The Origins of GENI: A Story of Sustained Research Community Engagement
Peter A. Freeman
How best to get computers to communicate with each other has continued to engage some of the best minds in computing research since the late 1950s. As the technology developed through the succeeding decades, largely by the efforts of a strong community of researchers, the Internet emerged in the mid-1990s. As the Internet rapidly became commercialized it was no longer a wonderful, experimental platform for research. This created the environment in which the Global Environment for Network Innovations (GENI) Project emerged. My talk will outline this history and discuss the current status, possible future directions of the Project, and ways in which you can participate.

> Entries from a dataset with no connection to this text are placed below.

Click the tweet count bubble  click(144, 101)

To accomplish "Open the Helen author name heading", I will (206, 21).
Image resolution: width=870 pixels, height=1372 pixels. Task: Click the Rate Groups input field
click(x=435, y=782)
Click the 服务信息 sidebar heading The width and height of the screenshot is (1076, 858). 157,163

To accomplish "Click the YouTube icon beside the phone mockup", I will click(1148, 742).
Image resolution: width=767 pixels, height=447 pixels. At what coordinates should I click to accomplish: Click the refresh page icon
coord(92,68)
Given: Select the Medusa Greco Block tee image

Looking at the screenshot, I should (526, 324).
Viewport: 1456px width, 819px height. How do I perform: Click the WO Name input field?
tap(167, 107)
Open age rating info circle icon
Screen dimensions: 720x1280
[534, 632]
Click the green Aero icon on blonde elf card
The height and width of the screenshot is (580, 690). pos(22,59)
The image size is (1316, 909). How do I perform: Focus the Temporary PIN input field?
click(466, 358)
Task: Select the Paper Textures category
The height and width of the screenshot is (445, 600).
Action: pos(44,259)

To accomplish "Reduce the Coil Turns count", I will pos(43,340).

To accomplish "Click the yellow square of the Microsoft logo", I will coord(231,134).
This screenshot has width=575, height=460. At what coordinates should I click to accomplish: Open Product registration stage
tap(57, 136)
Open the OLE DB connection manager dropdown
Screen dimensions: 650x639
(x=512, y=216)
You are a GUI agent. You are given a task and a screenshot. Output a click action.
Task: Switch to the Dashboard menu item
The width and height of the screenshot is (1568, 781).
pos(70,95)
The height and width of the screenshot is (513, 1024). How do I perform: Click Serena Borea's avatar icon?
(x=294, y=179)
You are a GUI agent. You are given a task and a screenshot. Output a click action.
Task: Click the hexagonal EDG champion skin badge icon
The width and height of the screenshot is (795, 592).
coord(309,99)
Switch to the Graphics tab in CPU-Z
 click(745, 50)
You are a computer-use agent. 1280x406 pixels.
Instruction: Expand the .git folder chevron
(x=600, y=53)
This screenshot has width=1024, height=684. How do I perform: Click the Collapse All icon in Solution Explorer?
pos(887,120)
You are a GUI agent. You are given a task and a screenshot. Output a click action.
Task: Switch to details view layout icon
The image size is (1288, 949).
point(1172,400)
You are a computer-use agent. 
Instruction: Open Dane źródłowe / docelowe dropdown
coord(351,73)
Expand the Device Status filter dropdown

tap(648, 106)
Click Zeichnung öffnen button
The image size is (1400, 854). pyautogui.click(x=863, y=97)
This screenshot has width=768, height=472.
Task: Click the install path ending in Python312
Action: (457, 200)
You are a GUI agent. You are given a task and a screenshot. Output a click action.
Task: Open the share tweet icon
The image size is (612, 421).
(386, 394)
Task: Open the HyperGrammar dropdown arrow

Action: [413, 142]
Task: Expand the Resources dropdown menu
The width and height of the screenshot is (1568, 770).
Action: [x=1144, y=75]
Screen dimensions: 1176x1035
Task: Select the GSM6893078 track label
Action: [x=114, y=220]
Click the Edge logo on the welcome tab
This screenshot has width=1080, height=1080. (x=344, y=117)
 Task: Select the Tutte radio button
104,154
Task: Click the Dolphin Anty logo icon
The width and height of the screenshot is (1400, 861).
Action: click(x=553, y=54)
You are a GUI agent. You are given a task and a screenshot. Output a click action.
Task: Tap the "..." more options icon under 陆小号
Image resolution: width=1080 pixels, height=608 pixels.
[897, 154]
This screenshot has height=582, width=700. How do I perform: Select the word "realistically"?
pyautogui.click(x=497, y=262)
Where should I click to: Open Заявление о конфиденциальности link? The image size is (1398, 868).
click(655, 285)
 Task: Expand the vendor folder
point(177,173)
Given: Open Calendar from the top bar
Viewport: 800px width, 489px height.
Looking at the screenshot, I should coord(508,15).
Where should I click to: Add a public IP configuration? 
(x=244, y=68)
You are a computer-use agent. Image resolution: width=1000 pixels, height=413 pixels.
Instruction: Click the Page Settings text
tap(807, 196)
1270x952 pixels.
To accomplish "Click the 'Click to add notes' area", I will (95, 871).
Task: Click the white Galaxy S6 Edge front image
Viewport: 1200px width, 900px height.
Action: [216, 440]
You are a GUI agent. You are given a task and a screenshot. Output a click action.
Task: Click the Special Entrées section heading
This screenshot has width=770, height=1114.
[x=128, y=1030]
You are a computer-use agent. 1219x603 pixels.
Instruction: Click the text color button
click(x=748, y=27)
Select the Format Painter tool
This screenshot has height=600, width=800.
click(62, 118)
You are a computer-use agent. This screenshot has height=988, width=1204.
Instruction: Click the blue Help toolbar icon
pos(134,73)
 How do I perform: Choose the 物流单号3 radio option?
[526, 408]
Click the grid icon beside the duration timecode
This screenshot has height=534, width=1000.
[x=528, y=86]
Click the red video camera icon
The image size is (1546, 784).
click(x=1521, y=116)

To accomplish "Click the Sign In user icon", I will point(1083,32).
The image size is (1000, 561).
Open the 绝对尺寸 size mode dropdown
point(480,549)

Peter A. Freeman is Emeritus Dean and Professor at Georgia Tech where he was Founding Dean of the College of Computing in 1990. He was Assistant Director of the National Science Foundation, heading the Computer and Information Science and Engineering (CISE) Directorate, from 2002-2007. While at NSF, he directed the initiation and early development stages of the Global Environment for Network Innovations (GENI) Project. He currently engages in a variety of pro bono writing and speaking activities, serves on a number of advisory boards, and provides strategic and operational guidance for organizations involved in research, education, and development. He lives in Washington, DC.